Post-Surgical Hormonal Therapy ‘Critical’ to Avoiding Subsequent Breast Tumors


For women with ductal carcinoma in situ (DCIS), adhering to a hormonal therapy regimen “is critical to minimizing the occurrence of developing subsequent breast tumors,” researchers have found.

An analysis of population-based data from state cancer registries in California, New Jersey, New York and Texas on women at least 65 years old and who were newly diagnosed with DCIS and underwent surgery with or without radiation from 2006 to 2013, results of which were published in Cancer, found that while excellent adherence to hormonal therapy had no impact on death from breast cancer, the risk of developing a subsequent tumor was reduced by excellent adherence to hormonal therapy, researchers stated.

Patients with excellent adherence to therapy saw their risk of a subsequent tumor reduced by 10.54 percentage points if they had received breast-conserving surgery (BCS) alone, and by 6.24 percentage points if they received surgery with radiation therapy (RT), according to the study.

The authors also noted that “for excellent versus good adherence, the reduced risk among women who had BCS with and without RT was approximately 3 and 5 percentage points, respectively.

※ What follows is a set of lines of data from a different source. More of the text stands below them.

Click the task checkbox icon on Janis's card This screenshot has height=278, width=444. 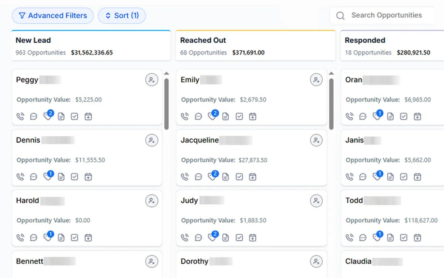click(x=404, y=177)
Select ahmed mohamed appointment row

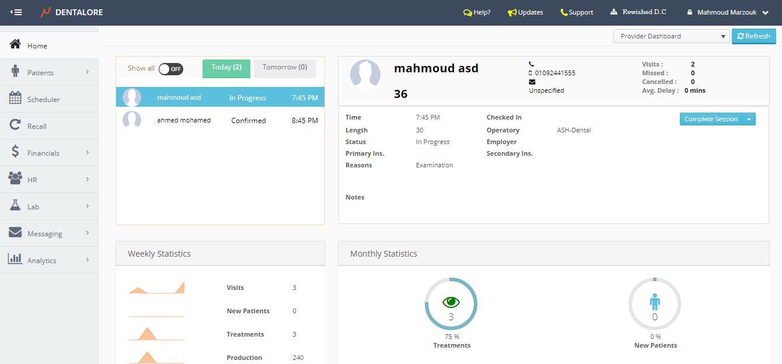coord(220,120)
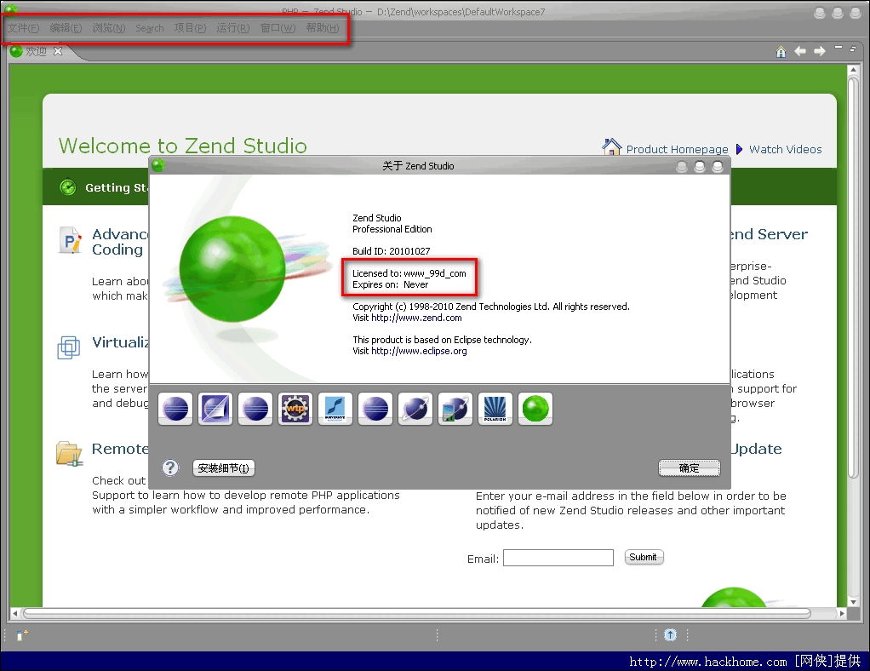
Task: Select the Polarion plugin icon
Action: tap(495, 409)
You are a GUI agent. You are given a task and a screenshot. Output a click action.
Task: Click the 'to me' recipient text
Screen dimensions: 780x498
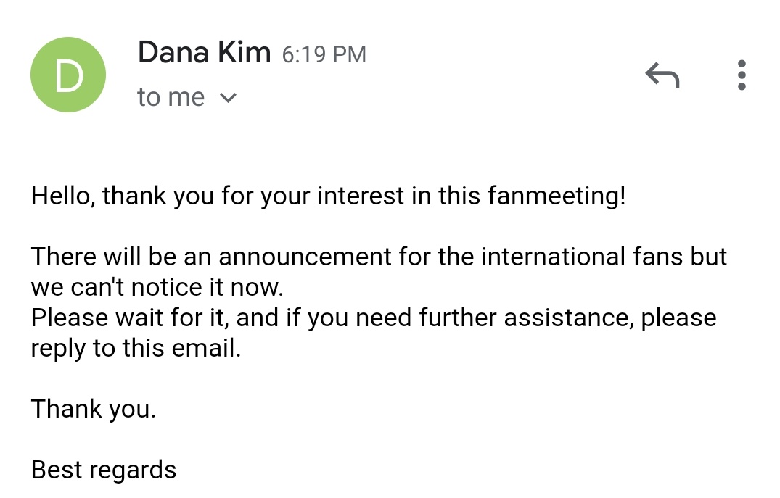point(171,97)
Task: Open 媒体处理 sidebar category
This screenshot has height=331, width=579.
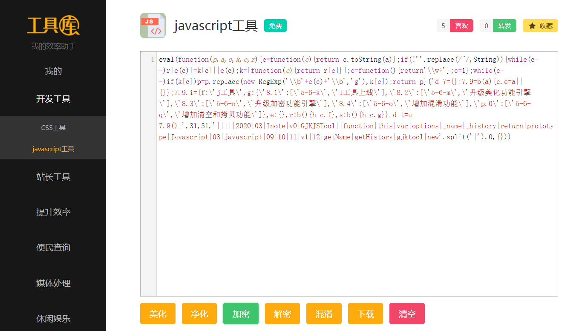Action: pyautogui.click(x=53, y=283)
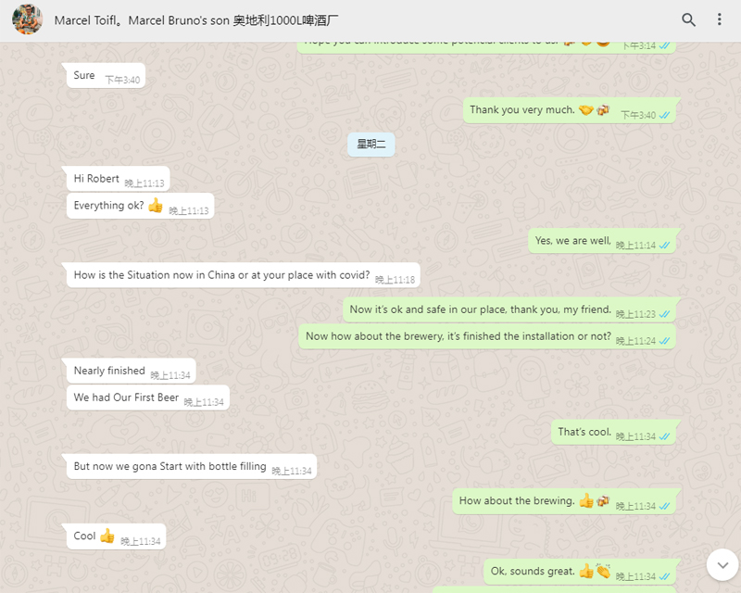Open the three-dot chat menu
The height and width of the screenshot is (593, 741).
720,19
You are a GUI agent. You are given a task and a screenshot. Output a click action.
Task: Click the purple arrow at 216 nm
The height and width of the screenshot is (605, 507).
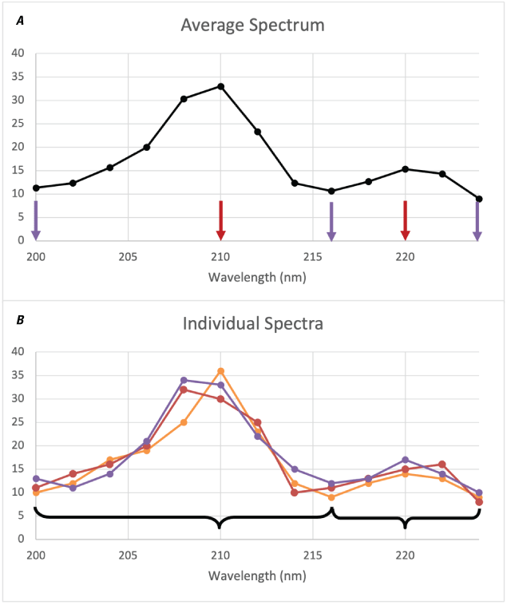(331, 221)
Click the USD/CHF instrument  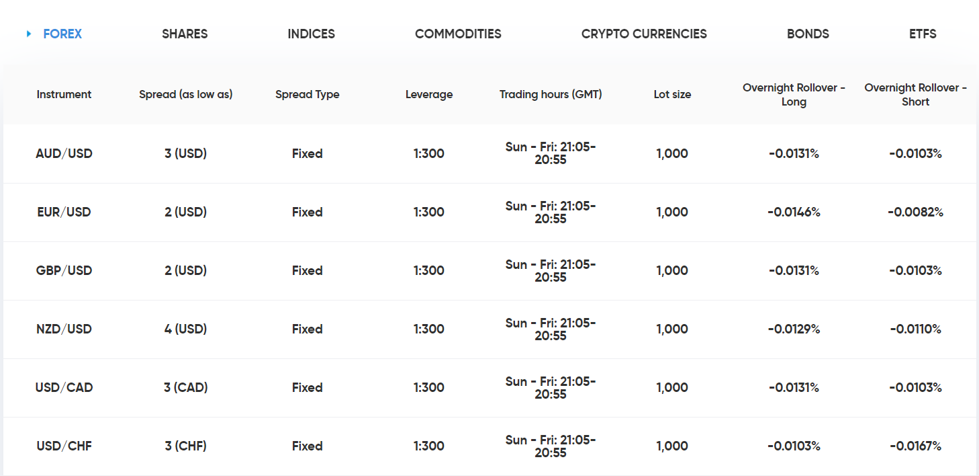(x=64, y=446)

A similar pattern emerged for the risk of IBC (invasive breast cancer) among women who achieved excellent versus good or low adherence, whereas good versus low adherence comparisons were not significant.”

Tara Rick, a physician assistant at the University of Minnesota specializing in cancer survivorship, spoke with CURE via email about these findings, which she said show that “good adherence to endocrine therapy is important for reducing the risk of recurrence in patients with ER+ (estrogen receptor-positive) DCIS who have had breast conserving therapy.”

Q: Did anything about these findings surprise you? If so, what and why?

A: I am glad to see studies looking at women 65+ years as half of our breast cancer population (is) in this age group and it is important to understand if there are unique outcomes in this group. In this particular study, the results were consistent with the population as a whole. 

Q: The study stresses the importance of adhering to hormonal therapy after surgery for patients with DCIS. What are some potential barriers to treatment adherence for this patient population?

A: In any patient population we need to weigh the risks and benefits of treatment. The major challenge of adhering to treatment are the side effects such as joint/muscle aches, vaginal dryness, hot flashes/night sweats (and) mood and sleep changes.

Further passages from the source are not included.